During quarantine, I’ve been working my way through another nutrition certification through Functional Diagnostic Nutrition (FDN). A big part of the program is being able to incorporate lab testing with clients to help identify hidden stressors and look for healing opportunities, which I am so excited to be able to do!
One of the main tests you can do with clients is the Mediator Release Test, or MRT, which is a food sensitivity test that tests 170 different foods and food chemicals. No test is 100% foolproof, but in terms of accuracy and specificity, the MRT is basically the gold standard.
Earlier this month, I was able to access a test for myself through FDN.
Why I Did the MRT
Since I’m eating many of the same foods over and over, mostly grass-fed beef, pastured pork, pastured chicken, wild-caught salmon, pastured bacon, turkey, organ meats in the form of capsules, plus a little black tea, decaf coffee, and 100% chocolate to slow oxalate dumping, I was really curious to see if carnivore would cause me to become sensitive to any those foods.
It had been 5 and 7 years since my last two food sensitivity tests, so I knew it was time to re-test, since food sensitivities change over time.
I was also curious to see if there was any change in foods that had been “highly reactive” for me before, especially dairy or eggs, since I had completely removed them for my diet for 4 months.
Lastly, I wanted to know which plant foods were least reactive (i.e. most safe) for me should I ever decide to occasionally have some non-carnivore foods.
How the MRT Works
Unlike finger-stick IgG tests, with the MRT, you don’t have to have been eating a certain food for it to show up as a sensitivity. With IgG tests, you’re essentially measuring the “soldiers” your body has created to fight that specific food. If it hasn’t been a regular part of your diet, you could be sensitive to something but it won’t show up on your test.
Because of this, I knew the MRT would be a better option for me: having been on a carnivore diet, I’m already eliminating most foods anyway, and if the test isn’t accurate, there’d be no point in doing it.
The Mediator Release Test comes in a little kit with four vials, a shipping bag, and instructions; you get the blood drawn and then they mail it off to the lab.
The test measures the volumetric change in your blood when presented with a certain food as a way of seeing how much “ammunition” your white blood cells sent out to fight a perceived “bad guy”.

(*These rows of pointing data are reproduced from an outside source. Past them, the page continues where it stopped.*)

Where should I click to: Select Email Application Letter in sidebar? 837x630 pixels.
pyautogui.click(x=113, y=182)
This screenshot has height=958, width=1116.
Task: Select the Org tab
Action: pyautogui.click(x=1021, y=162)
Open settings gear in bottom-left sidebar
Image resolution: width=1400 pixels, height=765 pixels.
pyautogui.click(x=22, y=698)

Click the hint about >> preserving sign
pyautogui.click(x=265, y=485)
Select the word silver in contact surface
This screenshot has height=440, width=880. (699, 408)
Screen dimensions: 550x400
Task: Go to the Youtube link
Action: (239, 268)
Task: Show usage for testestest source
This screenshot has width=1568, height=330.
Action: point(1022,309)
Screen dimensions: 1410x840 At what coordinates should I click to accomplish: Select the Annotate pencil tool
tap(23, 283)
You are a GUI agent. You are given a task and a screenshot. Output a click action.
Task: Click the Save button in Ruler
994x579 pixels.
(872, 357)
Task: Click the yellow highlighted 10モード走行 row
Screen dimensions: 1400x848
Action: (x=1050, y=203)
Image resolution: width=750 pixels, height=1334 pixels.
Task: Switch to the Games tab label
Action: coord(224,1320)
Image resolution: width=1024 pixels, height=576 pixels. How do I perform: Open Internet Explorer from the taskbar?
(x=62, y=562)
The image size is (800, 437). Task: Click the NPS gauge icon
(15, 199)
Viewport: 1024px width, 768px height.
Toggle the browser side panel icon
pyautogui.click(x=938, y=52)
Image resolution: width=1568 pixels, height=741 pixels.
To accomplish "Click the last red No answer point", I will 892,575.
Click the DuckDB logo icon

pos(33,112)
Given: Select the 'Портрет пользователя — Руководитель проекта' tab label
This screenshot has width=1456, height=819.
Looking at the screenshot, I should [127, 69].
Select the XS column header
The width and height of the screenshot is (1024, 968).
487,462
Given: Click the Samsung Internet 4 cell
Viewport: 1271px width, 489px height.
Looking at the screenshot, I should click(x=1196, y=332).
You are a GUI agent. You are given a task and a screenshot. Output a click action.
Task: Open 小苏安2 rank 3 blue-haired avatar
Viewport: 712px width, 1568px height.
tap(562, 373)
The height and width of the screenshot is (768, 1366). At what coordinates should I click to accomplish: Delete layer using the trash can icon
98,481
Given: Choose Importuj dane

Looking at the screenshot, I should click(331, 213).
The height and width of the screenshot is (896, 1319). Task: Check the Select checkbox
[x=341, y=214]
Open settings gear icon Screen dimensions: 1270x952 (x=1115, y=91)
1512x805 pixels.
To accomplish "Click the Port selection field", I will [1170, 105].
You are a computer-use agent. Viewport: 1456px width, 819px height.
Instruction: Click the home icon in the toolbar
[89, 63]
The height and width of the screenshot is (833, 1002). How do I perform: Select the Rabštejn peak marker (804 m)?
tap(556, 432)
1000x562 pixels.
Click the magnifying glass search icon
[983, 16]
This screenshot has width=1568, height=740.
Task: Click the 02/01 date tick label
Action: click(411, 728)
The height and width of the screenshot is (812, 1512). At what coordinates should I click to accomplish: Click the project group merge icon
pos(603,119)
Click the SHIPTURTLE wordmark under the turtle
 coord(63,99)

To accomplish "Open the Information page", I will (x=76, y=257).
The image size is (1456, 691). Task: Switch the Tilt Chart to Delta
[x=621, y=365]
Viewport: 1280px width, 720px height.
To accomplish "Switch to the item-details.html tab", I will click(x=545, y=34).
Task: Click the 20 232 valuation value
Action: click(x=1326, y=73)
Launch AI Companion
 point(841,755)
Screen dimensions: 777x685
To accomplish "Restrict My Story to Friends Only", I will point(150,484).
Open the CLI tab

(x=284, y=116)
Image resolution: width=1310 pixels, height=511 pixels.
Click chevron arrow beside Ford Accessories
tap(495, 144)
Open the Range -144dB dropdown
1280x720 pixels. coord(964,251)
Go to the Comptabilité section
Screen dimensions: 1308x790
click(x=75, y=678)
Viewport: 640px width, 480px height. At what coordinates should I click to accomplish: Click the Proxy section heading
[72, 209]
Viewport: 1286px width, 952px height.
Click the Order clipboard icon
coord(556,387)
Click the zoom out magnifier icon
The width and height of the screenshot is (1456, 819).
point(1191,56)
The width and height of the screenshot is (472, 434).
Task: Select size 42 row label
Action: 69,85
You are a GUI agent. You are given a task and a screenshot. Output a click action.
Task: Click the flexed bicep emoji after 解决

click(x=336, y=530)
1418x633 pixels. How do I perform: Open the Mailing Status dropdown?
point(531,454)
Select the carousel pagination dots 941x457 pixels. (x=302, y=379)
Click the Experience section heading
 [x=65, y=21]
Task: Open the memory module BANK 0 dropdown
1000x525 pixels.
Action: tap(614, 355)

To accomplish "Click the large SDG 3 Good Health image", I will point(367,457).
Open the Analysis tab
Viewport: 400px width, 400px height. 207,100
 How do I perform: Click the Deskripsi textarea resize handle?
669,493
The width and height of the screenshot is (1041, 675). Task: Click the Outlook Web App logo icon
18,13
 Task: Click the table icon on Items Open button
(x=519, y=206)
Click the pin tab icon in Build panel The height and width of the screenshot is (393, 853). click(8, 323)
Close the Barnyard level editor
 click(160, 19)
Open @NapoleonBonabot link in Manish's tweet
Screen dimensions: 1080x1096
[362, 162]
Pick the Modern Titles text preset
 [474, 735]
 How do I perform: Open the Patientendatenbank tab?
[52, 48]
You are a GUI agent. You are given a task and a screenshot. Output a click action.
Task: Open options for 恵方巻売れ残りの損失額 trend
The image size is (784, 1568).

If there’s a lot of change, it means the white blood cells released a bunch of their “ammunition” and it’s considered a strong reaction, and if there’s a moderate change, it indicates a moderate reaction to that food. If little to no change, it’s consider low or no reaction.
What to Do After Your Food Sensitivity Test
It’s recommended that you completely remove the foods that are “red” or “yellow” (high or moderate reactivity) for 90 days. Even a little can re-engage and anger the immune system again!
Because of the ways our bodies work, the number and severity of reactive foods will change all the time, so it’s a good idea to test regularly. In fact, I’m considering doing a food sensitivity test for myself yearly as part of an annual self-checkup, possibly moving to bi-annual or even every 90 days as I can afford it.
A caveat I learned in my training is that if you’ve tested sensitive for something before but it doesn’t show on a recent test, you should still proceed with caution.
As you’ll see in a bit, this is part of why I’m not going to reintroduce some foods I’m seemingly no longer sensitive to.
- Cane sugar
- Cottage cheese
- Red #3
- Sweet potato
My Observations & Plans Going Forward
- It’s really fascinating to observe this test and correlate with my own experience. Ibuprofen has always given me gastrointestinal pain, cheddar cheese gives me a screaming headache, and I’ve suspected that oats might be cross-reactive with gluten for me.
- Since cane sugar is highly reactive, I’m going to have to be extra careful with bacon, sausages, or other products that might occasionally contain sugar. Applegate has a no-sugar bacon, so I guess that’s going to be my best friend now.
- Since I am doing some spices and herbs, I’ll obviously have to be careful to read ingredients on spice mixes for basil or tomato.
- I was really excited to see that dairy (except for cottage cheese and cheddar cheese), eggs, and coffee were no longer on the list like they were in past food tests! But, while I joked on social media that “food sensitivity test just came back and seems eggs and dairy are okay now, so excuse me while I go lie in a bathtub full of scrambled eggs cooked in butter and sip heavy cream out of a martini glass”, the reality is that I’m not going to reintroduce eggs or dairy for a few more months. My body still has some healing to do, and I don’t want to throw in any potentially inflammatory foods while I’m still in that process. I also can NEVER moderate dairy, so that may be something I have to leave out for a long time, or possibly indefinitely.
My plan now is to completely remove these foods for at least 90 days, and see if that helps improve some issues that are still resolving. I’ll report back!